Task directions> Provide nothing except how many lines of the data contain the word "dimensions".

Task material>

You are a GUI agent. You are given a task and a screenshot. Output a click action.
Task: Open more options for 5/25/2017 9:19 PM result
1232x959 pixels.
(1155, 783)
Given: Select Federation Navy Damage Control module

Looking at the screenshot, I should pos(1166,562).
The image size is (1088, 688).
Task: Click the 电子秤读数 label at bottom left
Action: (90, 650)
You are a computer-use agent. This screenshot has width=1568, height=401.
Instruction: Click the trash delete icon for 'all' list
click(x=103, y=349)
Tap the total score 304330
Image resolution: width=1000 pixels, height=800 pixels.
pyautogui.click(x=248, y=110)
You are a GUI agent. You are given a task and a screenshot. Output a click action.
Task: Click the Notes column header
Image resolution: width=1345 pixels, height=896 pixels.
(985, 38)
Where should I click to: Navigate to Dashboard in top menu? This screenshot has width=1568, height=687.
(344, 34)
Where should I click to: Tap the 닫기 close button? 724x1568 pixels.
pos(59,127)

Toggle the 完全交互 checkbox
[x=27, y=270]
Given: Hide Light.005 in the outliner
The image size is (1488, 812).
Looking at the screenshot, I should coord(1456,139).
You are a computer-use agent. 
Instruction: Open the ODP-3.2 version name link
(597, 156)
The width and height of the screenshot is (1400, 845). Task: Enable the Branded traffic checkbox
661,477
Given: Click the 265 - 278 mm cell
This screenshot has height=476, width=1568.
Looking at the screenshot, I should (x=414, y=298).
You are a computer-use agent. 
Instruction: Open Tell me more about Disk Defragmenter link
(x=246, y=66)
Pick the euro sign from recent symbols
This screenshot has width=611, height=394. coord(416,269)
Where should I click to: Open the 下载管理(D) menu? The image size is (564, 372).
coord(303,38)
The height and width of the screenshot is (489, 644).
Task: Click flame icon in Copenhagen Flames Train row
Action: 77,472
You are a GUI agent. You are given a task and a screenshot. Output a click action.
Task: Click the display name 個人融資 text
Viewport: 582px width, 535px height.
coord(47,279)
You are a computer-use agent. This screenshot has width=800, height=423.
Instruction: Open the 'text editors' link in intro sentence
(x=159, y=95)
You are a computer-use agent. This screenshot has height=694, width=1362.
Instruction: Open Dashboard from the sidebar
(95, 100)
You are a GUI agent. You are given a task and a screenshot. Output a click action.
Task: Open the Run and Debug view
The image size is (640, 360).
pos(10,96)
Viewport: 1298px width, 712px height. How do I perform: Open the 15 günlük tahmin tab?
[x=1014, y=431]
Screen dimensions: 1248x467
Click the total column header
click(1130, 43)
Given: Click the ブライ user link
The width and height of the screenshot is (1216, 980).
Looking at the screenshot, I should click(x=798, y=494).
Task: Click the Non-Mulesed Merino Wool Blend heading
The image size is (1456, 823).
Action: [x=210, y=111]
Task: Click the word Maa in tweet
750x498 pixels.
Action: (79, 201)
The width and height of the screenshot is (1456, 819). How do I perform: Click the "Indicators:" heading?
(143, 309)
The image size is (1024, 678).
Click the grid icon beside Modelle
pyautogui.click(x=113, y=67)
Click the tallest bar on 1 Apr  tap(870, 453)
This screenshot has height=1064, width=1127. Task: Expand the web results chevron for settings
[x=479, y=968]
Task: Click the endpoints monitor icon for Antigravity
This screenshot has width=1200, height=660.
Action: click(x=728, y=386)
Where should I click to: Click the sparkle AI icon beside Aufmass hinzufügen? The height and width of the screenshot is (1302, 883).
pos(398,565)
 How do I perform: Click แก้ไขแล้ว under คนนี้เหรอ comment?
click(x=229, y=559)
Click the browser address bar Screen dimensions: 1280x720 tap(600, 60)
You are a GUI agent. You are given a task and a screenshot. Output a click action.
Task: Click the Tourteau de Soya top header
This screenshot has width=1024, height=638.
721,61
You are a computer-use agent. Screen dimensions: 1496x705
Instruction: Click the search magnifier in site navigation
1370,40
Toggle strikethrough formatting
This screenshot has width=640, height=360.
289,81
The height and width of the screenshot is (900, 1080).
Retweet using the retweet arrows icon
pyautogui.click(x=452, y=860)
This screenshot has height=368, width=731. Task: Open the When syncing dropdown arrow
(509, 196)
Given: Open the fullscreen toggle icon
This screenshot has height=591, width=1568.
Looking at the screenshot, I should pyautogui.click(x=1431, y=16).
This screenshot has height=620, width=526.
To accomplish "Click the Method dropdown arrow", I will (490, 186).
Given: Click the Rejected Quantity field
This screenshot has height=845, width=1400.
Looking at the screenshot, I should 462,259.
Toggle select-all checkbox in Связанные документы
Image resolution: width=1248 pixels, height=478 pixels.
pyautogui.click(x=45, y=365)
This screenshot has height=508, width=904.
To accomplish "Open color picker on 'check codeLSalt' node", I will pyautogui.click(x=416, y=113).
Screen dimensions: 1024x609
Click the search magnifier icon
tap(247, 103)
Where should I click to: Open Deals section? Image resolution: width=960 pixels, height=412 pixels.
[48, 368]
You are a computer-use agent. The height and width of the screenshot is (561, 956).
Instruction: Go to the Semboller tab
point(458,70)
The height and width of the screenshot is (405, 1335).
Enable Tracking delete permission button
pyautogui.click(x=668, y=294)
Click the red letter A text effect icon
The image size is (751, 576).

Task answer> 4